## Start Extracted material

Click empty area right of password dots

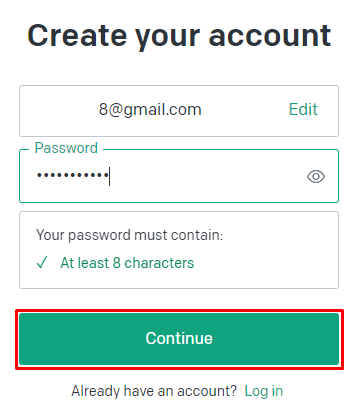coord(207,176)
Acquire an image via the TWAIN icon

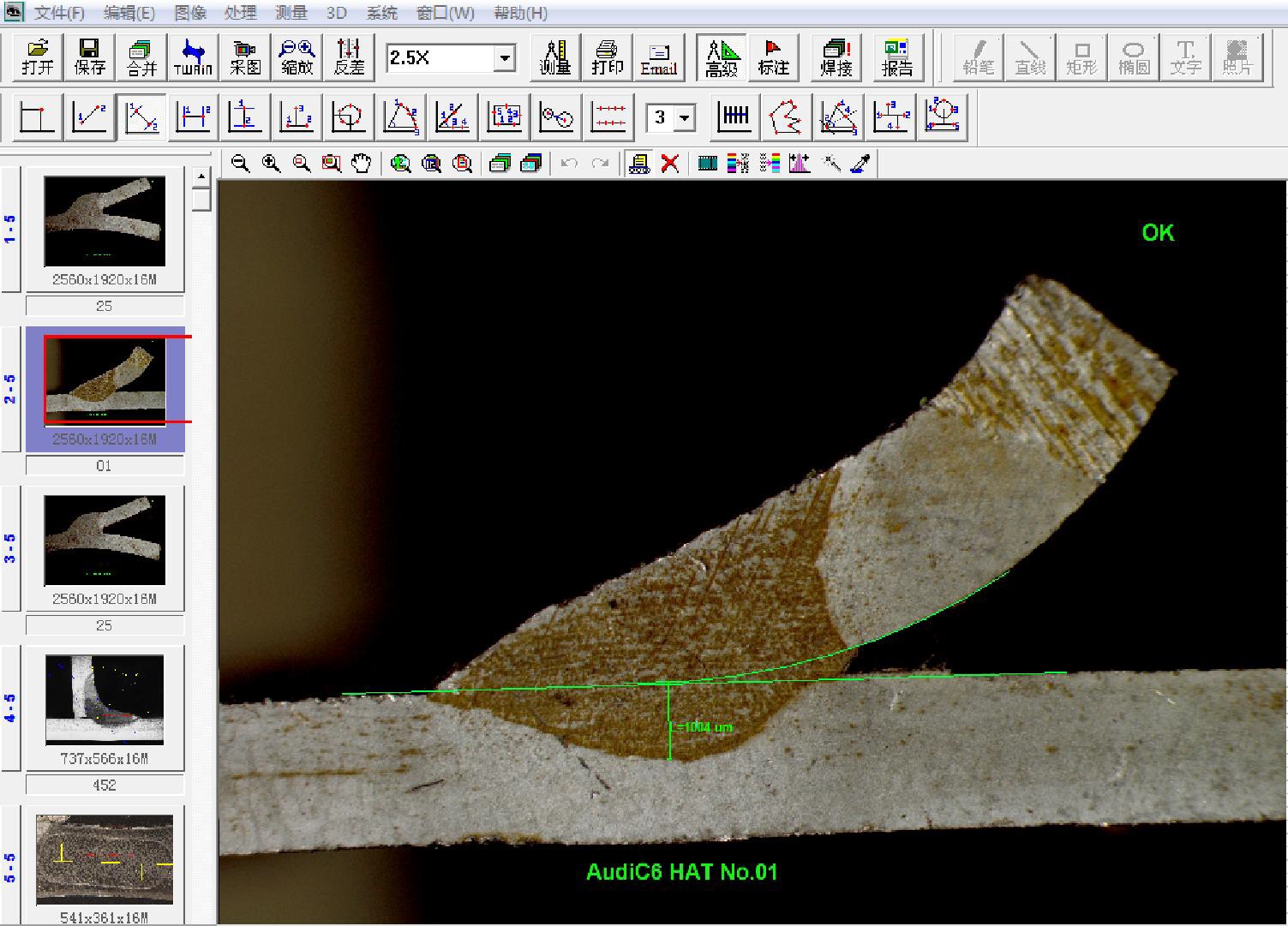coord(193,57)
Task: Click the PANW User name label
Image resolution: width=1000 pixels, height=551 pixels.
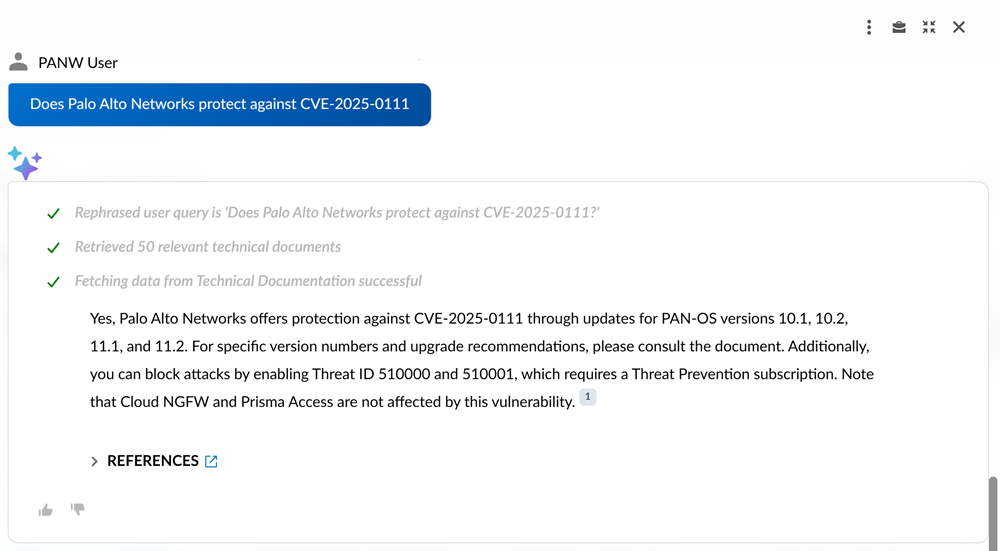Action: (x=78, y=62)
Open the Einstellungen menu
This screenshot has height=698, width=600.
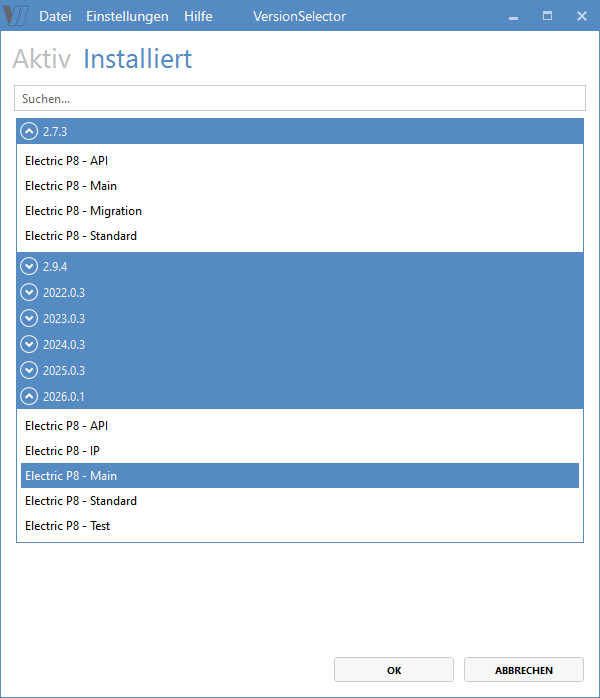127,16
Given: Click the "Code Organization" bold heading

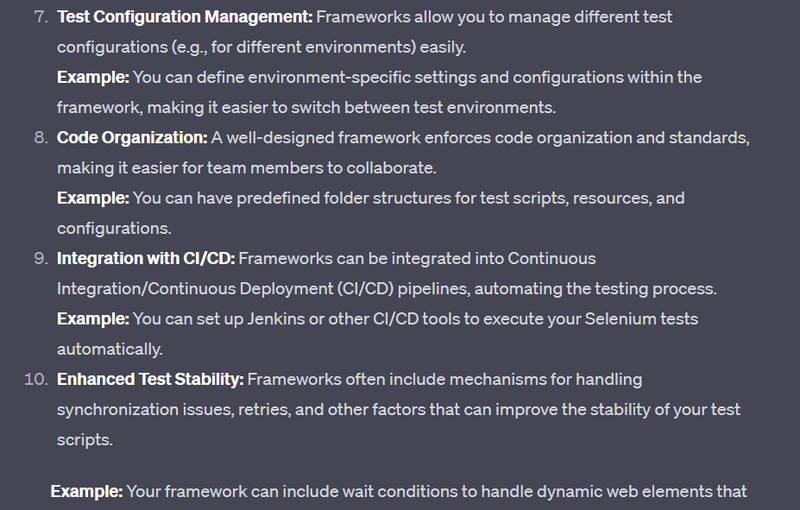Looking at the screenshot, I should click(132, 137).
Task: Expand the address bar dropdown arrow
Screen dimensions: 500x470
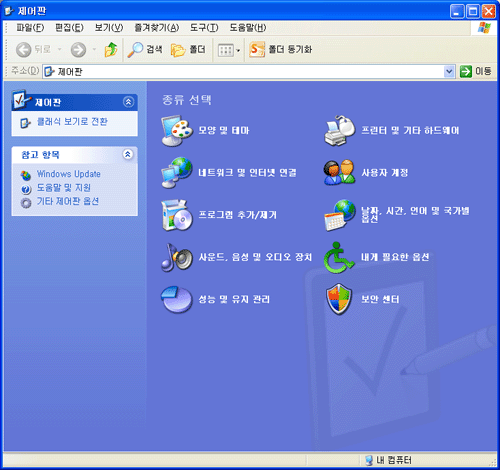Action: [449, 71]
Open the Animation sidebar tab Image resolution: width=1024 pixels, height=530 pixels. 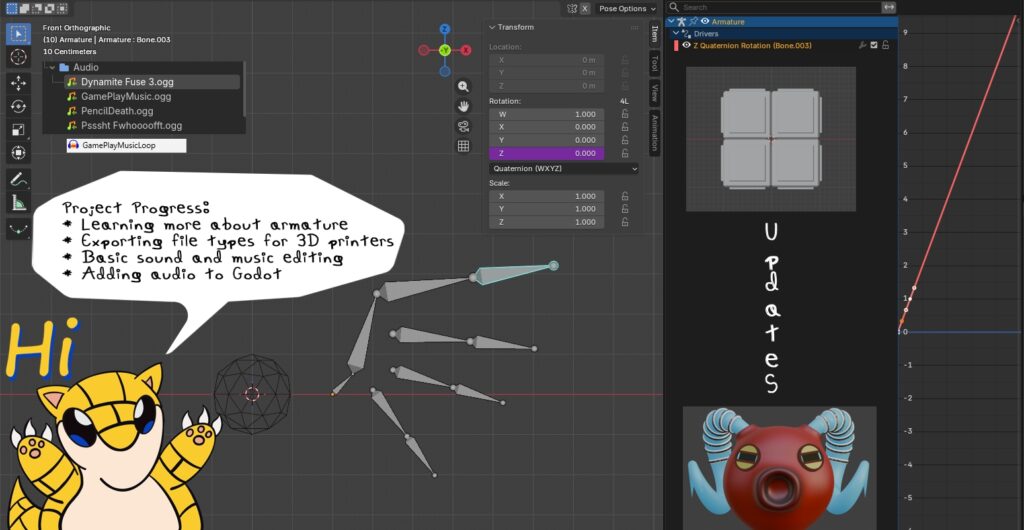(654, 132)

## End Extracted material

> [Requirement]:
Reproduce the data above verbatim, beginning with its first line and ending after the line that contains "Action: (x=78, y=62)", with that line included. Omit the pictures from your answer.

> [Response to this exercise]:
Click empty area right of password dots

coord(207,176)
Acquire an image via the TWAIN icon

coord(193,57)
Task: Click the PANW User name label
Image resolution: width=1000 pixels, height=551 pixels.
Action: (x=78, y=62)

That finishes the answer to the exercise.